| Selected passage |
════════════════
The Tribunal initially hearing this case said that there was not enough of a causal link between the dismissal and the unfavourable treatment – when the case went up to the EAT however, they disagreed. While initially the motivation of the employer was taken into consideration (the genuine but wrong belief that the employee was falsely off sick and not disabled), the EAT held that this was irrelevant.

Given this case now sets precedent that provided an employee can show that the unfavourable treatment has been caused by an outcome or consequence of the claimant’s disability, extra care must be taken by employers, particularly when going ahead with disciplinary meetings, investigations in the absence of the sick employee. Even where an employer doubts the legitimacy of an employee’s sickness, clearly this case shows that it must be investigated fully and properly.

Employers do have some comfort in knowing that there is an opportunity to redress the balance and defend a claim by showing that the unfavourable treatment was a proportionate means of achieving a legitimate aim or that they did not know or could not reasonably have known that the employee was disabled; but the extent to which they can do so is a high hurdle to meet.
For further information, please contact Koichiro Nakada – Head of Japan Business Group (koichiro.nakada@lewissilkin.com) and Yoko Nakada - Senior Associate, Deputy Head of Japan Business Group (yoko.nakada@lewissilkin.com).
════════════════
| What you will do |
• a. Translate this sentence from the passage on the disability dismissal case into Spanish: "Even where an employer doubts the legitimacy of an employee’s sickness, clearly this case shows that it must be investigated fully and properly."
• b. From the passage on the disability dismissal case, quote the part that begins at the words "Given this case" and stops after "hurdle to meet.".
════════════════
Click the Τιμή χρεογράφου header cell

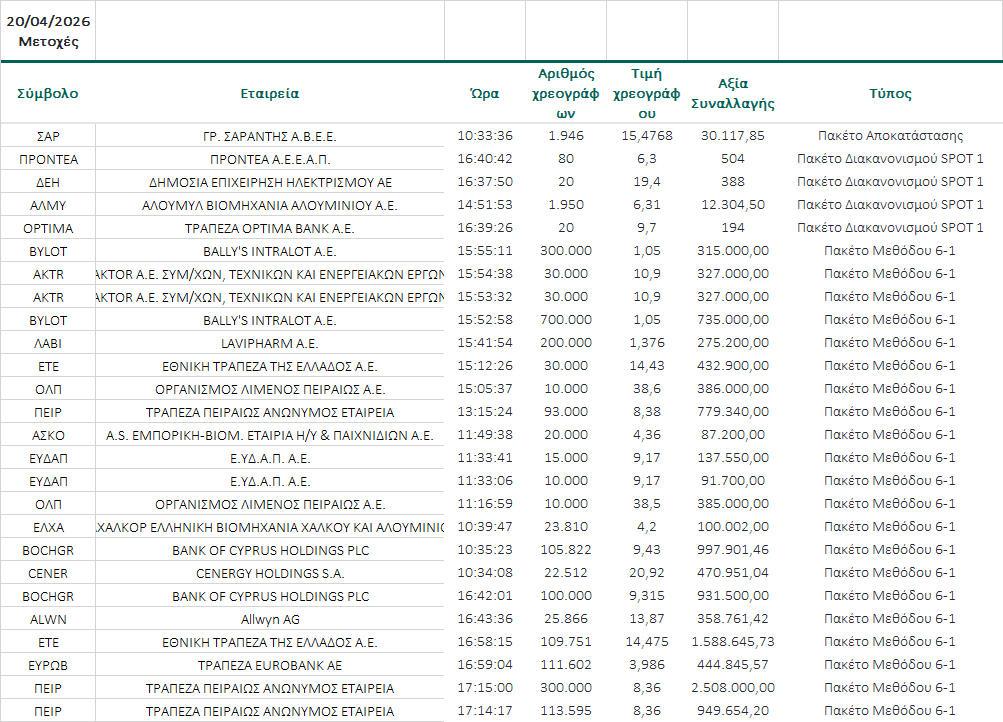[646, 94]
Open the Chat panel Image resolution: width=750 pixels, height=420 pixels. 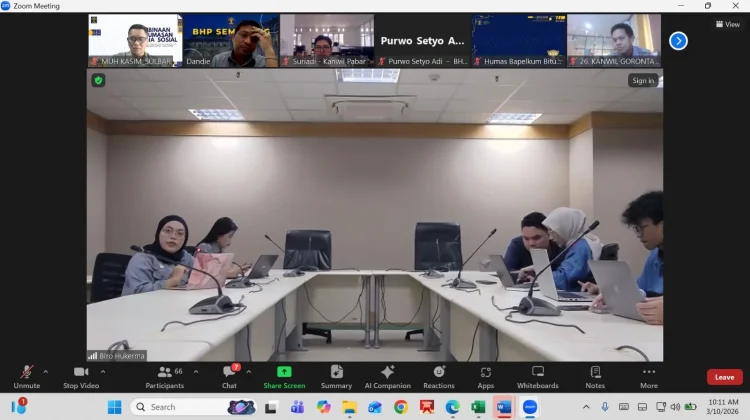[x=229, y=376]
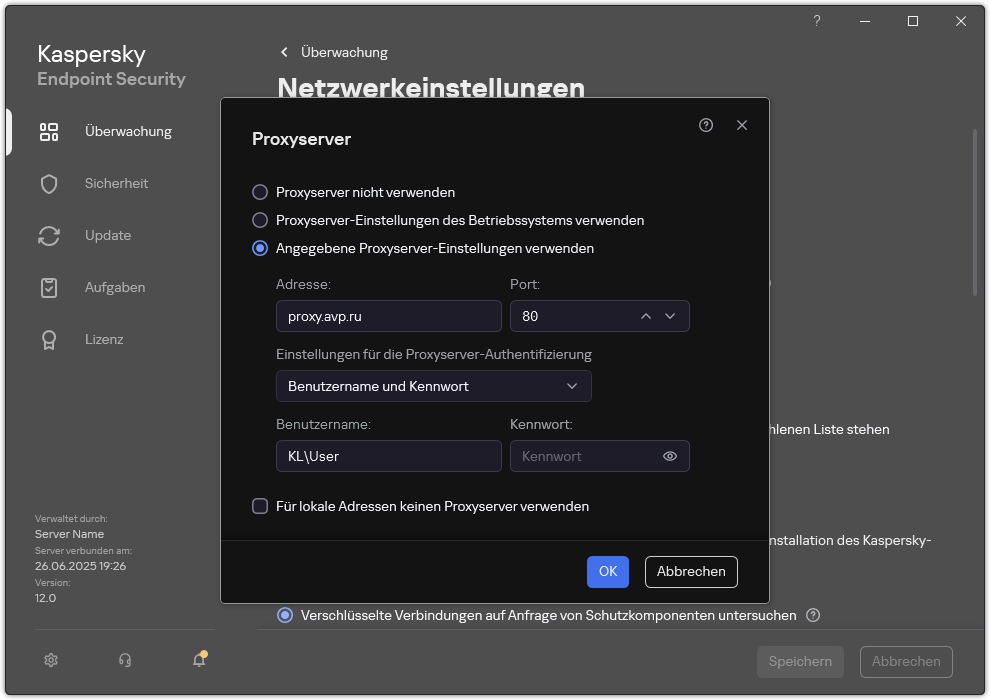Choose the Betriebssystem proxy settings option
Image resolution: width=990 pixels, height=700 pixels.
[261, 220]
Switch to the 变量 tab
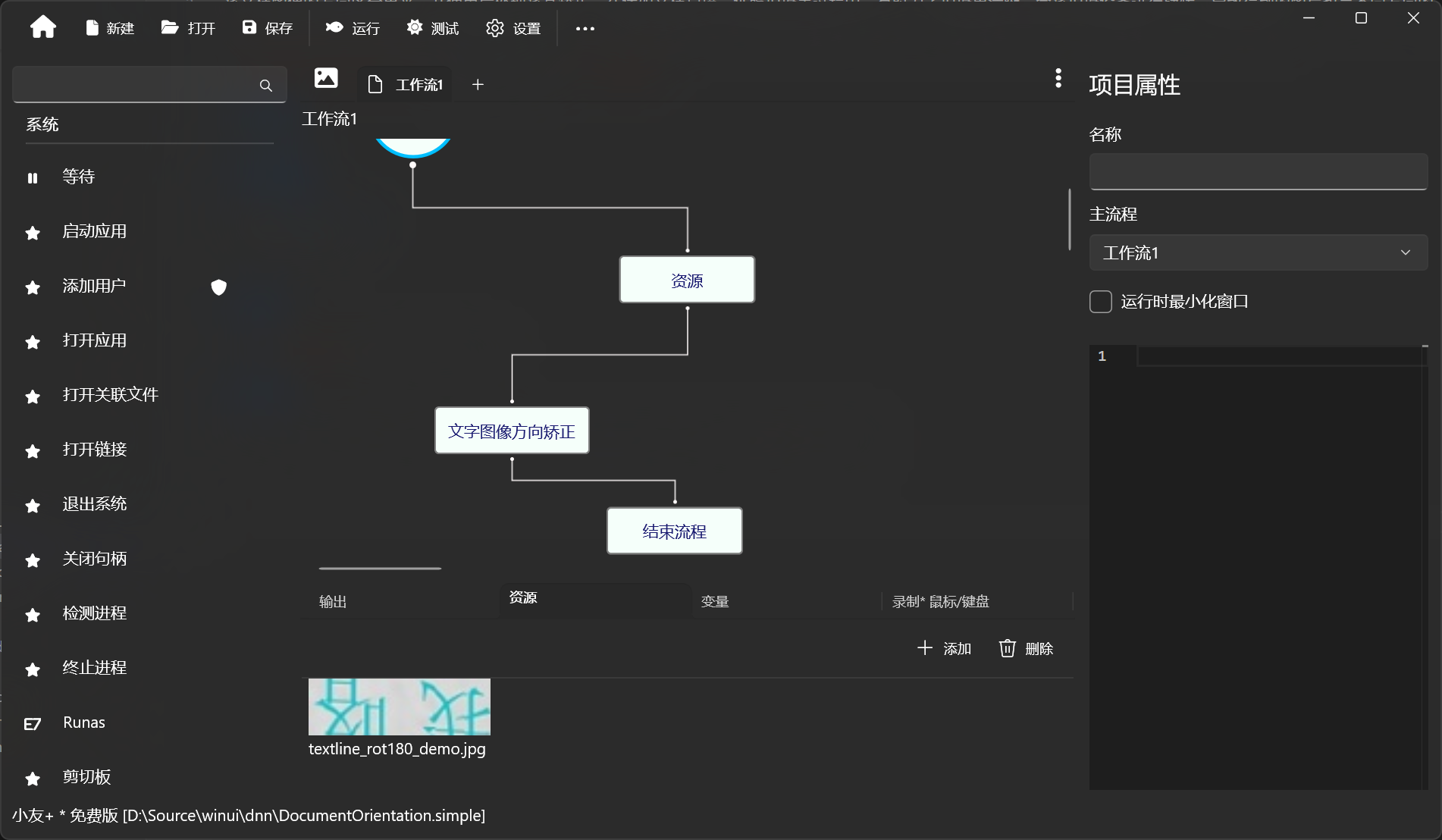 tap(715, 601)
════════════════
| Solutions below |
• a. Incluso cuando un empleador duda de la legitimidad de la enfermedad de un empleado, este caso demuestra claramente que debe investigarse de forma completa y adecuada.

• b.
Given this case now sets precedent that provided an employee can show that the unfavourable treatment has been caused by an outcome or consequence of the claimant’s disability, extra care must be taken by employers, particularly when going ahead with disciplinary meetings, investigations in the absence of the sick employee. Even where an employer doubts the legitimacy of an employee’s sickness, clearly this case shows that it must be investigated fully and properly.

Employers do have some comfort in knowing that there is an opportunity to redress the balance and defend a claim by showing that the unfavourable treatment was a proportionate means of achieving a legitimate aim or that they did not know or could not reasonably have known that the employee was disabled; but the extent to which they can do so is a high hurdle to meet.